Sin embargo, la alegría del volante Michael Arroyo no le impide ser crítico: “Al equipo le faltan ganas, buenos toques de balón, concentración y ambición para buscar el gol”.
Pero Arroyo no desmerece la entrega de sus compañeros en su ausencia. “Uno siempre está metiendo ganas, pero no sé por qué no nos están saliendo las cosas”, agregó el centrocampista, que retornó en el Clásico del Astillero, la semana pasada.
Poco nivel futbolístico
El futbolista, nacido el 23 de marzo de 1987, en Guayaquil, dice que aún no es tiempo de hacer una evaluación de su rendimiento, aunque asegura que su nivel físico y futbolístico no es el apropiado. “Tengo que trabajar en la parte física porque estoy gordo y eso no me ayuda a moverme con facilidad”.
Arroyo promete mejorar y alcanzar el nivel que lo caracterizó hace dos temporadas. “Ustedes (la prensa) vieron que en el Clásico igual encaré. Sí, me falta un poco bajar de peso y cuando lo logre seré el mismo encarador y movedizo que era antes de mi problema (por las drogas)”, anticipó el volante.
GRATITUD
Sobre la oportunidad que le dio el técnico Aníbal Ruiz, Arroyo agradeció la confianza que el Maño le brindó al alinearlo en un partido “tan díficil y fuerte como el Clásico”.

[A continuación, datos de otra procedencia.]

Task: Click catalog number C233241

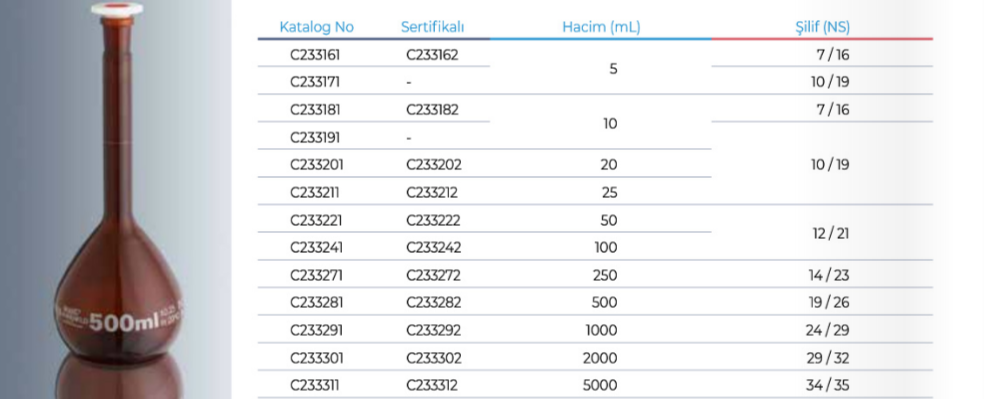Action: (315, 248)
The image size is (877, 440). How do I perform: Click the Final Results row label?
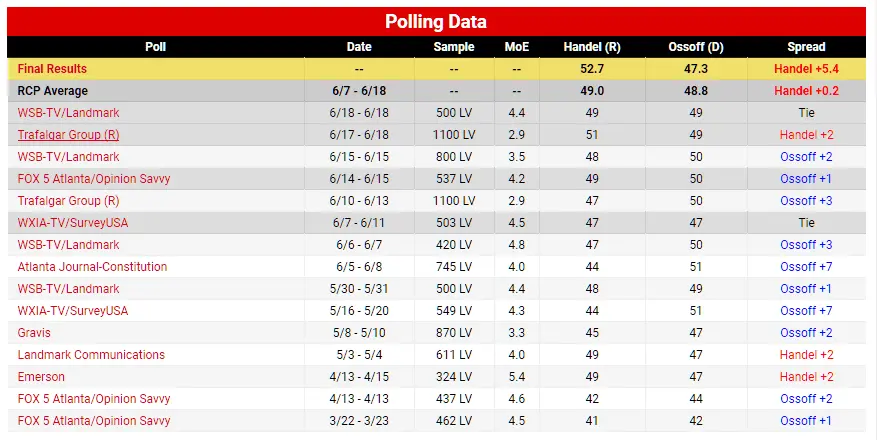[52, 69]
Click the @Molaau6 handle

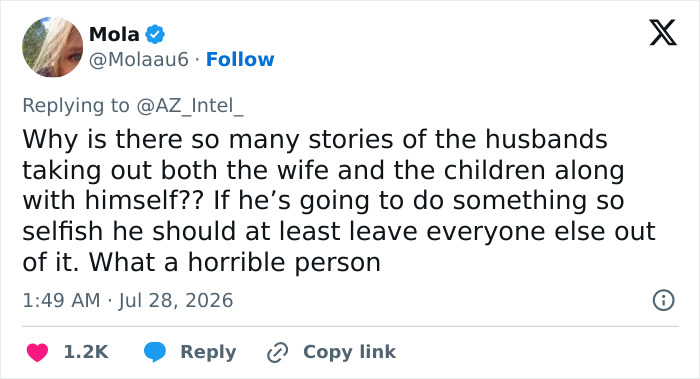coord(139,59)
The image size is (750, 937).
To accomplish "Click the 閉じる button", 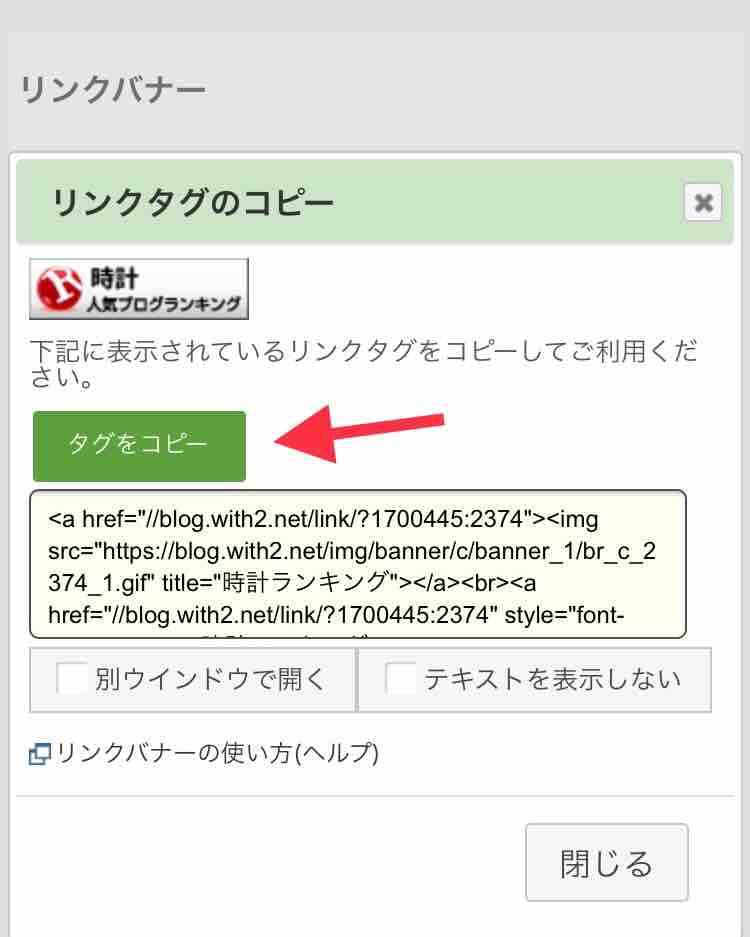I will point(607,862).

“Primero le agradezco a Dios por mi recuperación. También a la dirigencia de Emelec y al cuerpo técnico por darme la posibilidad de jugar. Sé que de esta no hay otra (oportunidad) y por eso la aprovecharé al máximo”, confesó Arroyo.
Juvenil será concentrado
Aníbal Ruiz, entrenador de Emelec, confirmó que el zaguero Gilbert Angulo (18 años), que fue ascendido esta semana de la categoría Sub 19, se concentró ayer con el primer plantel y podría jugar mañana ante Técnico Universitario, según indicó el estratega uruguayo.